“The knitting together of God and the world has just taken place
under our eyes in the domain of action.”
~ Pierre Teilhard de Chardin (from The Divine Milieu)
Sometimes my mind wanders in church, and sometimes it explores. One Sunday morning there was a visiting priest at our church. He mentioned in his homily that he taught theology to the ninth graders at a college preparatory school. His custom, he told us, is to use Wednesday class time to discuss the scripture passages from the lectionary on the upcoming Sunday. As he delivered the homily, the priest came across as intelligent and genuine. I thought about how fortunate those students were to have such a gifted and knowledgeable teacher. I had the impression that this priest sees the importance of his task in teaching those young students. Surely, he sees his endeavors in light of the big picture, a great attribute for one in the teaching profession.
From there, my mind went from the teaching profession to other professions and jobs that we all go back to on Monday morning. I wondered how many people are able to grasp the vision of being a part of a great unified whole. How many of us in society are able to see our work, as Teilhard elaborates in The Divine Milieu, as contributing to the manifestation of God in the universe? Christianity can offer a picture of this unified whole of which we are all a part, and can help us make sense of it all. Such a view gives meaning to our individual endeavors within the corporate whole. Indeed, Teilhard’s spiritual classic presents such a picture.

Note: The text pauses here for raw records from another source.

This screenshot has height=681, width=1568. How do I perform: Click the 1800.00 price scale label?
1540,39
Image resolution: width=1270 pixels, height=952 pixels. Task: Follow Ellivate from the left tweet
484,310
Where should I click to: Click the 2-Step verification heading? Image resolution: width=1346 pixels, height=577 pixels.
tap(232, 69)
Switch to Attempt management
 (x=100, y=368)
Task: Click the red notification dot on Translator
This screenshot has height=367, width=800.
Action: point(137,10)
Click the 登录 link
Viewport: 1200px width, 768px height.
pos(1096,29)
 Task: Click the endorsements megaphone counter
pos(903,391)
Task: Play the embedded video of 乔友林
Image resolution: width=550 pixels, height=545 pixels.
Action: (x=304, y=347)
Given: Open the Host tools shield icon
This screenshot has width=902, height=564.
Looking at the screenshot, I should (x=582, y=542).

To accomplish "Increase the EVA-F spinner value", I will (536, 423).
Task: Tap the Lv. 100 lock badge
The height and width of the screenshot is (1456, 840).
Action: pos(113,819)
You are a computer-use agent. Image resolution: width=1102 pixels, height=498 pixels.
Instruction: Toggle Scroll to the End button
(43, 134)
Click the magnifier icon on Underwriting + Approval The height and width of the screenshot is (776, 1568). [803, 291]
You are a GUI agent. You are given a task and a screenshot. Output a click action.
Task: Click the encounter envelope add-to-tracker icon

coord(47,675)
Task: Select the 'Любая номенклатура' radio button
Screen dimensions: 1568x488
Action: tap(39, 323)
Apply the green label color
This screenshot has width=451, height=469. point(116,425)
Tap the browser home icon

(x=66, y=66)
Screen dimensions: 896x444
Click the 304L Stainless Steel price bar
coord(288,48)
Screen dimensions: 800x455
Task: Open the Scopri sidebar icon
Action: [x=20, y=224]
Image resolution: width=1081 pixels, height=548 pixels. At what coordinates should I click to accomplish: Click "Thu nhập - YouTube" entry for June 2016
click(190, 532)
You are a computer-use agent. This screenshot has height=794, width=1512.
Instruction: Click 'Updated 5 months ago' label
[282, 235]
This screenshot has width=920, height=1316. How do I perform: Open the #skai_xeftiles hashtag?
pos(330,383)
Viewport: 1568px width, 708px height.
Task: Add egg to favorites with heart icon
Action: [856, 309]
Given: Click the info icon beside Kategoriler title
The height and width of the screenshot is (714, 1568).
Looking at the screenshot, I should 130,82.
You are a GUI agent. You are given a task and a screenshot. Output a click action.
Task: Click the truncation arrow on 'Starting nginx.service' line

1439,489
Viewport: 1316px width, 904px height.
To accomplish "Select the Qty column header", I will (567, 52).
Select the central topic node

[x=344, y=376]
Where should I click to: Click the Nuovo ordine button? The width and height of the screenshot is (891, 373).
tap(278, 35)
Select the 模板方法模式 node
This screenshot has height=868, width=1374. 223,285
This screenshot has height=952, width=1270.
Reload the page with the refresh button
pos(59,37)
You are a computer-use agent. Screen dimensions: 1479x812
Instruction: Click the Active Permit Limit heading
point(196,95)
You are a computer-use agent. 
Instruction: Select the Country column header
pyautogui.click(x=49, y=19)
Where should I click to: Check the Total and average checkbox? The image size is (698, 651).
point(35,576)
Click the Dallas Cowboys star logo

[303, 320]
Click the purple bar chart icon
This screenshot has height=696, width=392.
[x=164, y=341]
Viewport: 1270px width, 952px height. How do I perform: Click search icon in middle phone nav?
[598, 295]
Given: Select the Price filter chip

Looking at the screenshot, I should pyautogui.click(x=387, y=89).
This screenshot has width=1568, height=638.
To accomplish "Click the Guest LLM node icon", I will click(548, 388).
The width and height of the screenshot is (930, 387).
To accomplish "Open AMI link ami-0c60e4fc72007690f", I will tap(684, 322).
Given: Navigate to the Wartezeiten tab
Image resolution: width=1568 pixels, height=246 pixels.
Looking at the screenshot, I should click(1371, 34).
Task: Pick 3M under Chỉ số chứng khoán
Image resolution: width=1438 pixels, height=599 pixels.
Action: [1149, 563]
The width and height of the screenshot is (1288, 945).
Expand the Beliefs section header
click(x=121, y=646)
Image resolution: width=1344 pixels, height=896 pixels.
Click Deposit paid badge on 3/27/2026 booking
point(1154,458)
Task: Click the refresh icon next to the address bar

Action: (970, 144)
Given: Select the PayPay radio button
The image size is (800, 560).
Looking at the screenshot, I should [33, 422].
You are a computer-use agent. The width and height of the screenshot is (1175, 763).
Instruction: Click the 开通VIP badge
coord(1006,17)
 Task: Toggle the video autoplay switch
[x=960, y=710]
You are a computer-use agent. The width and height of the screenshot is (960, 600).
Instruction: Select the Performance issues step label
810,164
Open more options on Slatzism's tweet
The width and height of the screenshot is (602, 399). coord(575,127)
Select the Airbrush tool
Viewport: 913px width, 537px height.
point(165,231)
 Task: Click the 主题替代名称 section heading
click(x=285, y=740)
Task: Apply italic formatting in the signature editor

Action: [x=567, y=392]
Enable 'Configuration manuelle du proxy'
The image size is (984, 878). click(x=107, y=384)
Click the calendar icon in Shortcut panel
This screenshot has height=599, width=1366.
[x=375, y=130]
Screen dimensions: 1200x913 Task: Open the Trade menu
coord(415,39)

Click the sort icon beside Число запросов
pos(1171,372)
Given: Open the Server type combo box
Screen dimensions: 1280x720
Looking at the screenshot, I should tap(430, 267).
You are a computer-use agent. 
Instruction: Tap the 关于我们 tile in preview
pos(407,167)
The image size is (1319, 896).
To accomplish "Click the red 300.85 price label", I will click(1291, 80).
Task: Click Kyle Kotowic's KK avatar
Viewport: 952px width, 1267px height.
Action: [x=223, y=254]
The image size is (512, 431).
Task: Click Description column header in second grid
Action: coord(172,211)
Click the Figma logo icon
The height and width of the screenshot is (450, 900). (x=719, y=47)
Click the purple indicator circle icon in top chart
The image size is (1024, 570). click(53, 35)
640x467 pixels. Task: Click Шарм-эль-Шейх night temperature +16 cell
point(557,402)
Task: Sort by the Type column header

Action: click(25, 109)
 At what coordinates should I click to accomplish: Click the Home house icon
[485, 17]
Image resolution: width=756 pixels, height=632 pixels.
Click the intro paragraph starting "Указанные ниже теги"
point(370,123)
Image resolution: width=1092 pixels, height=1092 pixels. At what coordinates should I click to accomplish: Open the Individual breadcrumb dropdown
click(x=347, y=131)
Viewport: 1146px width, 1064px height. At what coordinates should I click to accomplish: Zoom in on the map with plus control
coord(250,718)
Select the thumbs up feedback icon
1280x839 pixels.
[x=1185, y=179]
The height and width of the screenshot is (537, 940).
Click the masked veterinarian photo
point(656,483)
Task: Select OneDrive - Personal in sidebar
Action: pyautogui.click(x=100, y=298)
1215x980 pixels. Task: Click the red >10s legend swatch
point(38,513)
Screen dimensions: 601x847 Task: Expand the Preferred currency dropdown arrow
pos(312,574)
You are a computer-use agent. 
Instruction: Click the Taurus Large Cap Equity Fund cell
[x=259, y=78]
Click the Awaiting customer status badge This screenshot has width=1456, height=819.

Christianity, however, is not the only place to find that larger a view. The other major religions also give people a concept of the whole. Hassidic Judaism gives us the concept of tikkun olam (repair of the world), that we can be instruments to build up and to bring good into the world. Buddhism teaches that we are all part of one great phenomenon. Islam tells us that we all find completion and peace in submission to Allah, the Omnipotent and All Merciful. Indigenous earth-based religions affirm that we are all part of creation. Taoism teaches that everything occurs within the all-encompassing Tao – the essence, source and reason of all that is (Cf. the Greek logos [reason], translated “Word” in the New Testament: “In the beginning was the Word…, In the beginning was the Logos…, In the beginning was the Tao, and the Tao was with God, and the Tao was God”).
My mind continued to explore, that Sunday morning, as the order of service moved from homily to Eucharist. I observed how our worship can celebrate the oneness of all, and can demonstrate our role in building the world. In our church, we say the Nicene Creed affirming Christ’s “one being with the Father,” which is how we happen to express the Greek term homoousias, meaning “one substance.” The deeper truth is that there is, of course, only one substance in the universe. In the Eucharist, we dramatize the truth that the divine logos is spread throughout creation as we receive the “logos” and carry that realization into the world. When the service is ended, we are exhorted to “Go into the world in peace to do the work that God has given us to do.” Indeed, it is in that everyday work that we see “the knitting together of God and the world.”
Whatever your background, whatever traditions you hold, look to the wisdom you have inherited to see the one being, the one substance of the universe, the one world and your part in the whole.